++++ DATA EXCERPTS

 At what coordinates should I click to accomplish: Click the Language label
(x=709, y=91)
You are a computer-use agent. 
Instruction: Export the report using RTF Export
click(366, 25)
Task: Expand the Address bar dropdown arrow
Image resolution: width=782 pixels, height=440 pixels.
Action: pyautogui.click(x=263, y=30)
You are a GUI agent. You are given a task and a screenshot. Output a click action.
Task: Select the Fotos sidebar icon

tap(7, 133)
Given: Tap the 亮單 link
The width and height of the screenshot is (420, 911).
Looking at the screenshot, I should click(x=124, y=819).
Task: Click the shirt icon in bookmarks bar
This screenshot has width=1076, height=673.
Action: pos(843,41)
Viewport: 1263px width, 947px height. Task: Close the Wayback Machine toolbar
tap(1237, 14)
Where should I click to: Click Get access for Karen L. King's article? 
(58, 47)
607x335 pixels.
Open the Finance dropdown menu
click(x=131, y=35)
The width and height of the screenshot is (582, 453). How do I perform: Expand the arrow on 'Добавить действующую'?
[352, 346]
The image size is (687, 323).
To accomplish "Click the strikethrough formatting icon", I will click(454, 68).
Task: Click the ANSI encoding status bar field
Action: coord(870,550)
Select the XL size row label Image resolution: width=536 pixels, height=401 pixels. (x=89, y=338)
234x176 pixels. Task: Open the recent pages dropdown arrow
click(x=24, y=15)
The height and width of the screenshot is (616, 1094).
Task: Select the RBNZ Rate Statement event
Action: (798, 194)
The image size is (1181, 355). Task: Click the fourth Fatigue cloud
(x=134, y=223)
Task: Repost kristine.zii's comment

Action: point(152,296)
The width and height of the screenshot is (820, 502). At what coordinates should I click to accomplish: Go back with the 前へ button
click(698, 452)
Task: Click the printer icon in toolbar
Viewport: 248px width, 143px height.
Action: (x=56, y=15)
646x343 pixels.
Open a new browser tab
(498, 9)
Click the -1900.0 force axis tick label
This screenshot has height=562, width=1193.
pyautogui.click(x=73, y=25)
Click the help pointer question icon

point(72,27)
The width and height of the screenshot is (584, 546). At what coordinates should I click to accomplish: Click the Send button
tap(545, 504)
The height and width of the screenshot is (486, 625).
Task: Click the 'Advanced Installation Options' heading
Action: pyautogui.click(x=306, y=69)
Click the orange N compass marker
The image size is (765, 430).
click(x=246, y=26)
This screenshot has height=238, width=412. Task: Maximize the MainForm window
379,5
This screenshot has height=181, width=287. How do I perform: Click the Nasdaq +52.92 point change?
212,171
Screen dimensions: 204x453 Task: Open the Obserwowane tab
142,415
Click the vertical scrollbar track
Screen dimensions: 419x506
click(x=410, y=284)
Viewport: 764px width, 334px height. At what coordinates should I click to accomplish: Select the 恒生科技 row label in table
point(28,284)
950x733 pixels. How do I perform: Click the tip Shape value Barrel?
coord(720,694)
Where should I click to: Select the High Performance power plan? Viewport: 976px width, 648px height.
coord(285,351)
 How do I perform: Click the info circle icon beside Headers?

++++++++

All of the entries above must be quoted exactly.

 At what coordinates should I click to accomplish: Click the Language label
(x=709, y=91)
You are a computer-use agent. 
Instruction: Export the report using RTF Export
click(366, 25)
Task: Expand the Address bar dropdown arrow
Image resolution: width=782 pixels, height=440 pixels.
Action: pyautogui.click(x=263, y=30)
You are a GUI agent. You are given a task and a screenshot. Output a click action.
Task: Select the Fotos sidebar icon

tap(7, 133)
Given: Tap the 亮單 link
The width and height of the screenshot is (420, 911).
Looking at the screenshot, I should click(x=124, y=819).
Task: Click the shirt icon in bookmarks bar
This screenshot has width=1076, height=673.
Action: pos(843,41)
Viewport: 1263px width, 947px height. Task: Close the Wayback Machine toolbar
tap(1237, 14)
Where should I click to: Click Get access for Karen L. King's article? 
(58, 47)
607x335 pixels.
Open the Finance dropdown menu
click(x=131, y=35)
The width and height of the screenshot is (582, 453). How do I perform: Expand the arrow on 'Добавить действующую'?
[352, 346]
The image size is (687, 323).
To accomplish "Click the strikethrough formatting icon", I will click(454, 68).
Task: Click the ANSI encoding status bar field
Action: coord(870,550)
Select the XL size row label Image resolution: width=536 pixels, height=401 pixels. (x=89, y=338)
234x176 pixels. Task: Open the recent pages dropdown arrow
click(x=24, y=15)
The height and width of the screenshot is (616, 1094).
Task: Select the RBNZ Rate Statement event
Action: (798, 194)
The image size is (1181, 355). Task: Click the fourth Fatigue cloud
(x=134, y=223)
Task: Repost kristine.zii's comment

Action: point(152,296)
The width and height of the screenshot is (820, 502). At what coordinates should I click to accomplish: Go back with the 前へ button
click(698, 452)
Task: Click the printer icon in toolbar
Viewport: 248px width, 143px height.
Action: (x=56, y=15)
646x343 pixels.
Open a new browser tab
(498, 9)
Click the -1900.0 force axis tick label
This screenshot has height=562, width=1193.
pyautogui.click(x=73, y=25)
Click the help pointer question icon

point(72,27)
The width and height of the screenshot is (584, 546). At what coordinates should I click to accomplish: Click the Send button
tap(545, 504)
The height and width of the screenshot is (486, 625).
Task: Click the 'Advanced Installation Options' heading
Action: pyautogui.click(x=306, y=69)
Click the orange N compass marker
The image size is (765, 430).
click(x=246, y=26)
This screenshot has height=238, width=412. Task: Maximize the MainForm window
379,5
This screenshot has height=181, width=287. How do I perform: Click the Nasdaq +52.92 point change?
212,171
Screen dimensions: 204x453 Task: Open the Obserwowane tab
142,415
Click the vertical scrollbar track
Screen dimensions: 419x506
click(x=410, y=284)
Viewport: 764px width, 334px height. At what coordinates should I click to accomplish: Select the 恒生科技 row label in table
point(28,284)
950x733 pixels. How do I perform: Click the tip Shape value Barrel?
coord(720,694)
Where should I click to: Select the High Performance power plan? Viewport: 976px width, 648px height.
coord(285,351)
 How do I perform: Click the info circle icon beside Headers?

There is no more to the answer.